Como dice el titulo. Necesito controlar un motor a pasos (200pasos) unipolar que cuando yo le ponga cualquier grado se mueva lo mas preciso al el mismo grado. El problema es que no se como hacer la secuencia para que gire y mandar dicha secuencia a cuatro salidas de la DAQ 6011 para las entradas del motor.

Trate haciendo un barrido de leds pero eso no manda señales en canales separados. Busque en internet y hay muchos pero no sirven ya que se ayudan de el puerto paralelo y no puedo usar dicho puerto.

Esto es para controlar un brazo robótico, dicho motor es la base del brazo y hara girarlo dentro del plano xy

Cualquier ayuda sera exageradamente agradecida


----------



## Soy del electrotecnia (Ago 4, 2010)

Hola hombre!!! iO ANDO en las mismas, pero que hice para controlar el motor de base rotatoria:

Primero: Te recomiendo usar un motor bipolar para darle uno u otro sentido al resto de la estructura desde la base.

Segundo: Crea un contador con Flip Flop JK, a estos le puedes meter un clock y si el clock es lento podras mandar corte o apagado al contador cuando se te de la gana, te recomiendo que el contador no lo hagas secuencial, haslo saltado: ej: 8 - 2 - 6 - 4(Dependiendo del motor Opio).

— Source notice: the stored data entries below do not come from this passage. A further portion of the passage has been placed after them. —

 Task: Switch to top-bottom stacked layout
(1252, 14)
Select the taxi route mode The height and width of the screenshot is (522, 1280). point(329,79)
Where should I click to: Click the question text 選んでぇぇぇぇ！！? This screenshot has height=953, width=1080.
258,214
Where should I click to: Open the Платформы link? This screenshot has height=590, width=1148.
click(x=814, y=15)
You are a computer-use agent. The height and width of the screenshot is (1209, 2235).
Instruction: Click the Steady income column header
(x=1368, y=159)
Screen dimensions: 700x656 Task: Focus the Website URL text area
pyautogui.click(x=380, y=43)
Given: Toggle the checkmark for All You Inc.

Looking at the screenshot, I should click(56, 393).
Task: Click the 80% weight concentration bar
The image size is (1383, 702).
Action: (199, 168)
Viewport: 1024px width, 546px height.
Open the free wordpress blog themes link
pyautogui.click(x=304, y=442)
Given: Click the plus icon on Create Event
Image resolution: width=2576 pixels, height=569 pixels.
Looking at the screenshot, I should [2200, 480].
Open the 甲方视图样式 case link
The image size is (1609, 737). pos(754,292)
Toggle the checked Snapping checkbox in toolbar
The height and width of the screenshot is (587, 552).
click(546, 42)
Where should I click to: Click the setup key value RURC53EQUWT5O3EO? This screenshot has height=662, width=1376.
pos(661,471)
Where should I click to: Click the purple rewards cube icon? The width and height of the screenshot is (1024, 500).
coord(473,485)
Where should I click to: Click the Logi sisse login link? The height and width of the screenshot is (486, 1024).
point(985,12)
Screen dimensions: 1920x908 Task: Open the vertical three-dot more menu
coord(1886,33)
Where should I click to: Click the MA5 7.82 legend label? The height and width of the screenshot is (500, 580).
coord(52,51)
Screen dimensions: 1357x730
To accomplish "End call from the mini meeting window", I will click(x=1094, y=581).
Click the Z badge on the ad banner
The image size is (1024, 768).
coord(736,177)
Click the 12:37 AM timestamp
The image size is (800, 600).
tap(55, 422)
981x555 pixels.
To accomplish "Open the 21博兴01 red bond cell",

Tercero: Use 2 puentes H para controlar los motores, uno para cada sentido.

Te mandaria mi diseño pero ando con tiempo encontra, si me hago time te los posteo.

Espero que esto sirva aunque sea un poco, Atte Chico del electrotecnia.


----------



## changarrote (Ago 4, 2010)

mmmm mira ya tengo un diagrama que me hace el control a medias!!! ya que no recibi mucha ayuda pues me puse a picarle al programa!! lo hice con el motor a pasos unipolar ya que es una restriccion de mi proyecto final de robotica. Si te interesa te puedo mostrar mi diagrama


----------



## delilara (Ago 26, 2010)

Hola pues yo hice un proyecto del estilo, controle dos motores bipolares con labview y el puerto paralelo, aunque creo no explote todo el potencial del programa (labview) y me fue por el camino largo, ja bueno si aun necesitas ayuda pues dime y te puedo explicar mi idea o mandarte la inf


----------



## qui_que_87 (Dic 6, 2010)

Bueno regresando a lo del motor paso a pasos, estoy haciendo un proyecto en labview para controlar un motor paso a pasos, ya tengo la secuencia lo que me hace falta es como capturar el numero de pasos que se tiene que mover aun no logro condicionar esa parte, en breve tratare de subir mis avanzes para obtener algo de ayuda


----------



## lupio13 (May 18, 2012)

hola que tal me gustaria saber mas sobre como controlar y que circuito se utliza para poder controlar el motor porfa gracias..


----------



## danfer4114 (Mar 27, 2013)

Saludos

Mi problema es el siguiente

Nunca he trabajado con motores a paso y bueno  ahora tengo que hacerlo

Tengo el siguiente motor a pasos bipolar
http://www.robotshop.com/productinfo.aspx?pc=RB-Phi-131&lang=en-US
que entre las caracteristicas principales esta el ángulo por paso de 0.35 grados

Ademas tengo el siguiente controlador de motor a pasos bipolares
http://www.robotshop.com/productinfo.aspx?pc=RB-Pol-176&lang=en-US

MI DUDA ES LA SIGUIENTE

Tengo un programa para un robot en labview que bueno, despues de una serie de calculos arroja el angulo que debe generar el motor. Para ello estoy usando la interfaz de arduino para controlar una tarjeta ARDUINO UNO R3 que tengo. pueden mirar de lo que hablo en el siguiente link:
http://sine.ni.com/nips/cds/view/p/lang/es/nid/209835

en otras palabras el control que deseo es el siguiente

LABVIEW-->ARDUINO UNO R3---->Controlador pololu----->motor a pasos

pero no se como controlar el ángulo, es decir el controlador tiene dos pines, STEP y DIR(direccion).

Es suficiente el controlador para ubicar el angulo o se requiere algo adicional? como un poteciómetro que gire en torno al eje del motor?

Si alguien me explica adicionalmente como funciona este controlador, es especial lo del pin STEP, le agradeceria mucho


----------